NEW YORK -- The Commodity Futures Trading Commission’s proposals to make “non-U.S. persons” register as swap dealers in the United States go too far, Securities Industry and Financial Markets Association chief executive Tim Ryan said at the trade group’s annual meeting on Tuesday.
The commodity futures regulator’s plan to oversee swaps made by foreign firms with U.S. participants departs from international standards and needs to be re-thought, he said.
The regulator’s guidance on the cross-border application of its swap dealership rules “breaks from standards of international comity by giving US regulators unprecedented regulatory scope over activities taking place in Europe, Asia and other jurisdictions,” he said.
His comments came immediately after CFTC chairman Gary Gensler addressed SIFMA’s audience of securities industry professionals, gathered at the Marriott Marquis Hotel near Times Square.
“Fine-tuning is expected,’’ Gensler said. “We welcome inquiries from market participants. My fellow commissioners and I, along with the CFTC staff, are all committed to sorting through issues as they arise.’’
Ryan said there has been an “unprecedented outcry’’ from G20 finance ministers and regulators about some the extraterritorial impact of Dodd-Frank Wall Street Reform Act rule-making, including not just this derivative reform but also the Volcker Rule, which would preclude banks from trading with their own shareholders’ capital.

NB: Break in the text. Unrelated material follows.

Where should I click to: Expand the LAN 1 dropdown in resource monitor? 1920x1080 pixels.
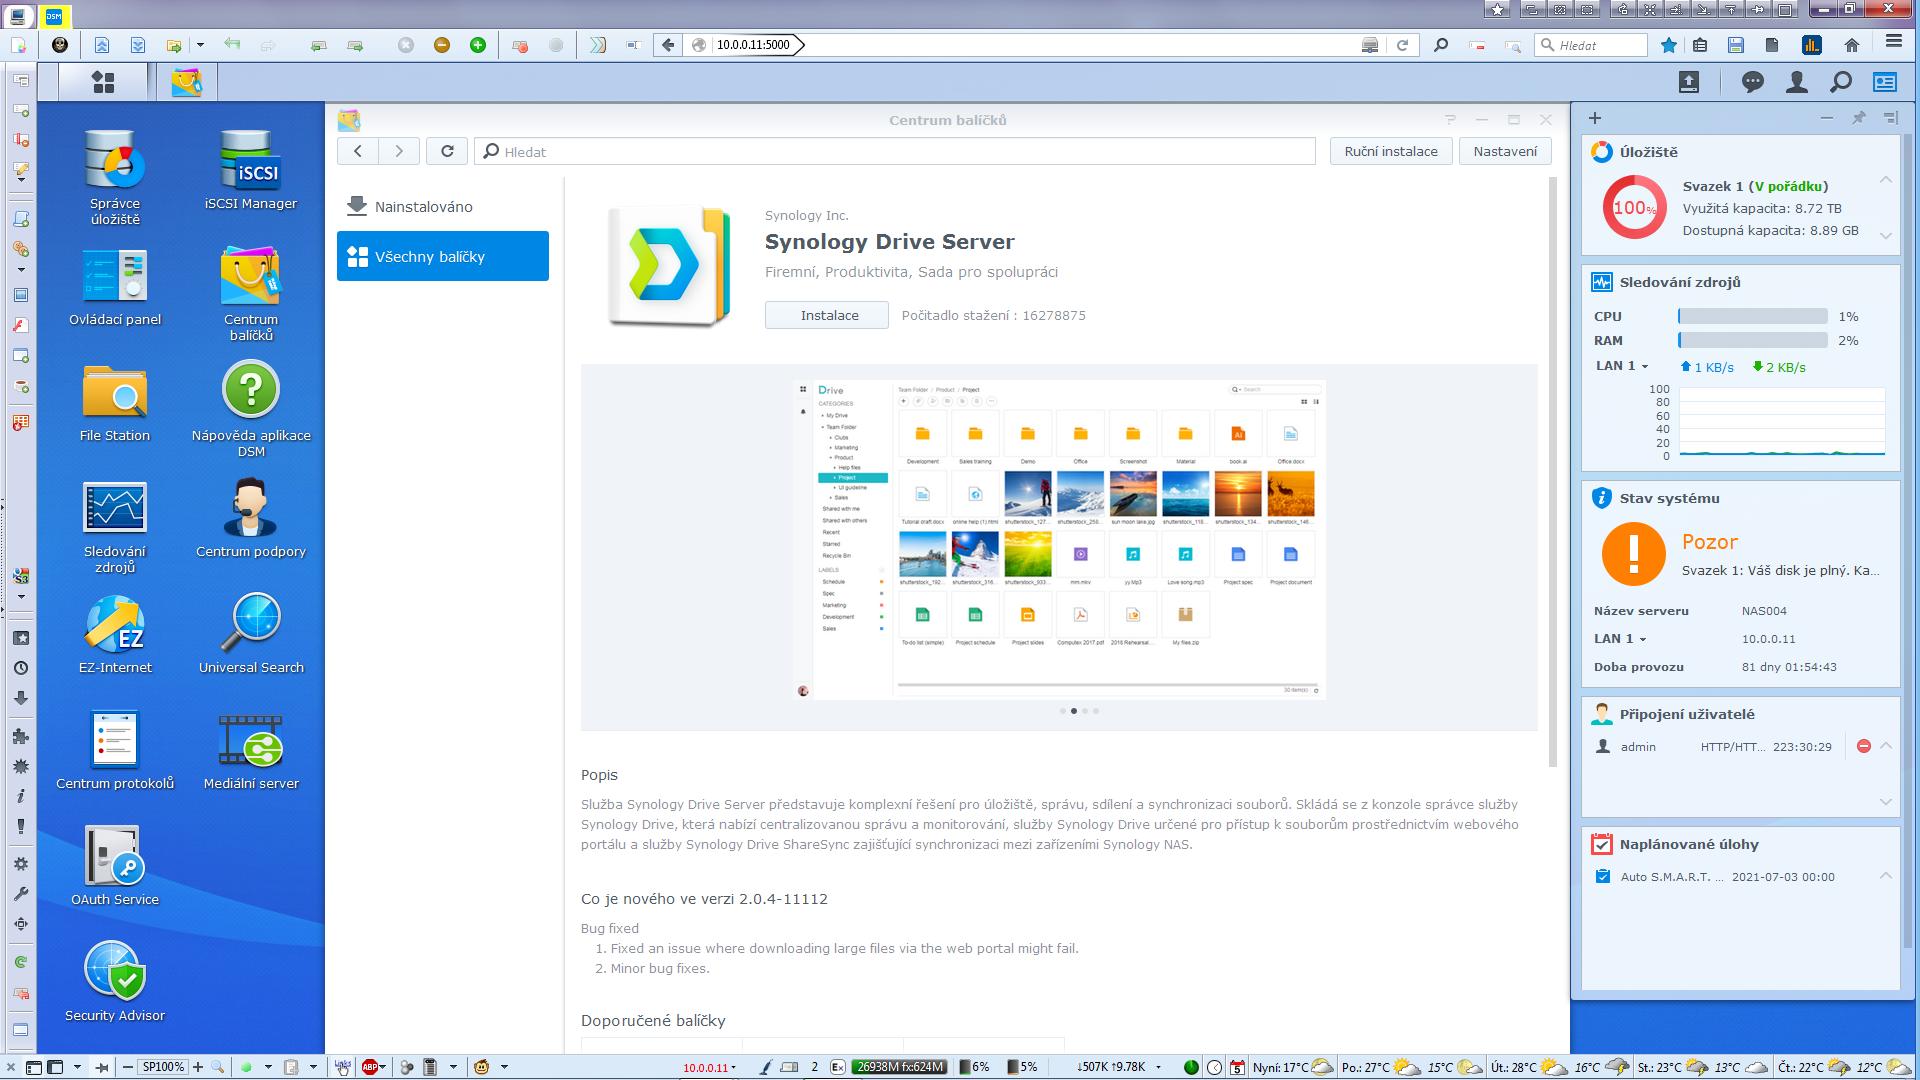point(1622,366)
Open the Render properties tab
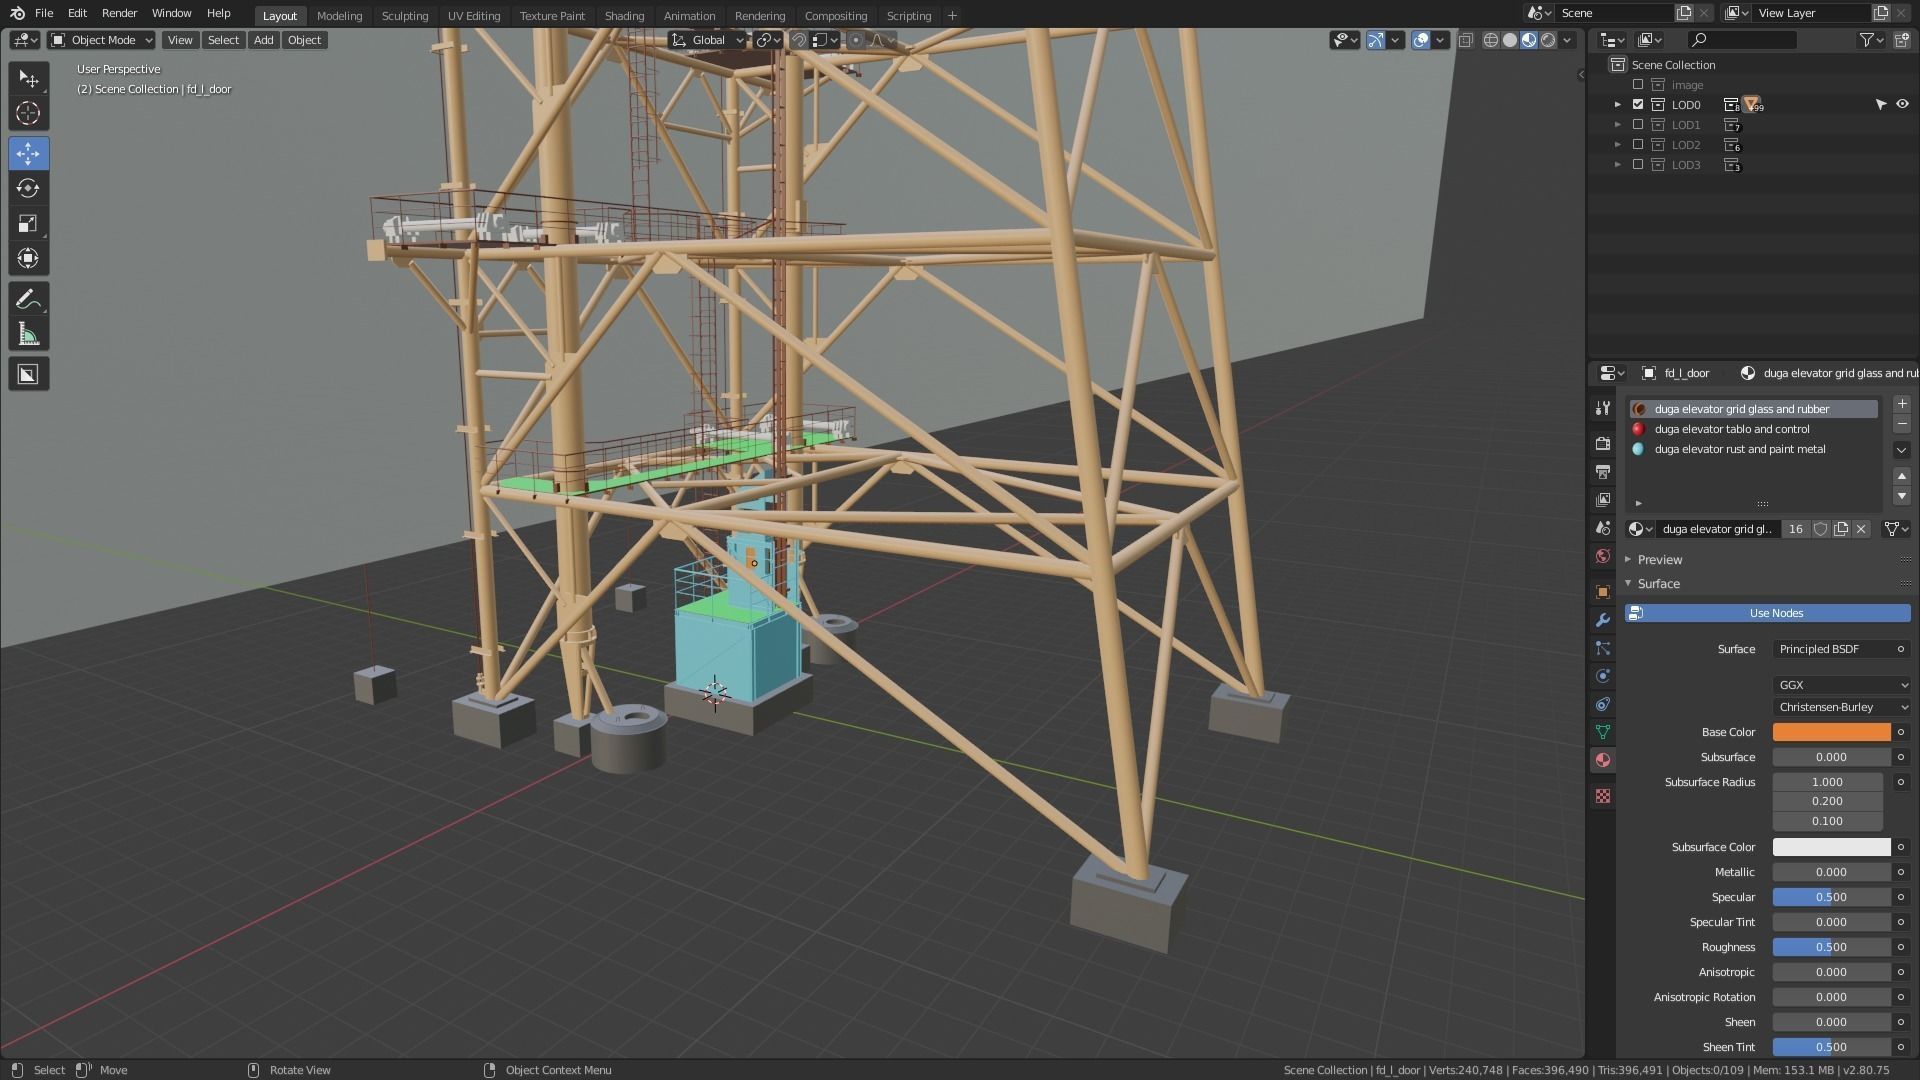 coord(1603,443)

But the oversight of foreign firms and the thresholds on which should have to register with the CFTC need to be reworked, he said, as Asia and Europe move in different directions on the same question.
“It’s time to step back, review what we are trying to accomplish, and find a better
approach to getting it done,’’ he said. “We cannot afford conflicting and overlapping rules proposals which produce extended uncertainty for everyone in the economy.’’
But cross-border application of swaps market reforms are not going away, Gensler said.
“During a default or crisis, risk knows no geographic border,’’ he said. “If a run starts on one part of a modern financial institution, almost regardless of where it is around the globe, it invariably means a funding and liquidity crisis rapidly spreads’’ globally.
This was true, he said, during the credit crisis of 2007, 2008 and 2009 when swaps problems quickly spread to the overseas affiliates and operations of AIG, Lehman Brothers, Citigroup and Bear Stearns.
“AIG Financial Products’ swaps business was basically run out of Mayfair in London,’’ Gensler said. “It nearly brought down our economy.’’
The same was the case a decade earlier with the collapse of hedge fund Long-Term Capital Management. “You may think of it as having been run out of Connecticut, but its swaps were booked in its Cayman Islands affiliate,’’ he said.
And this year, JPMorgan Chase’s multi-billion dollar trade loss on credit-default swap index products emerged out of the U.S. bank’s Chief Investment Office in London.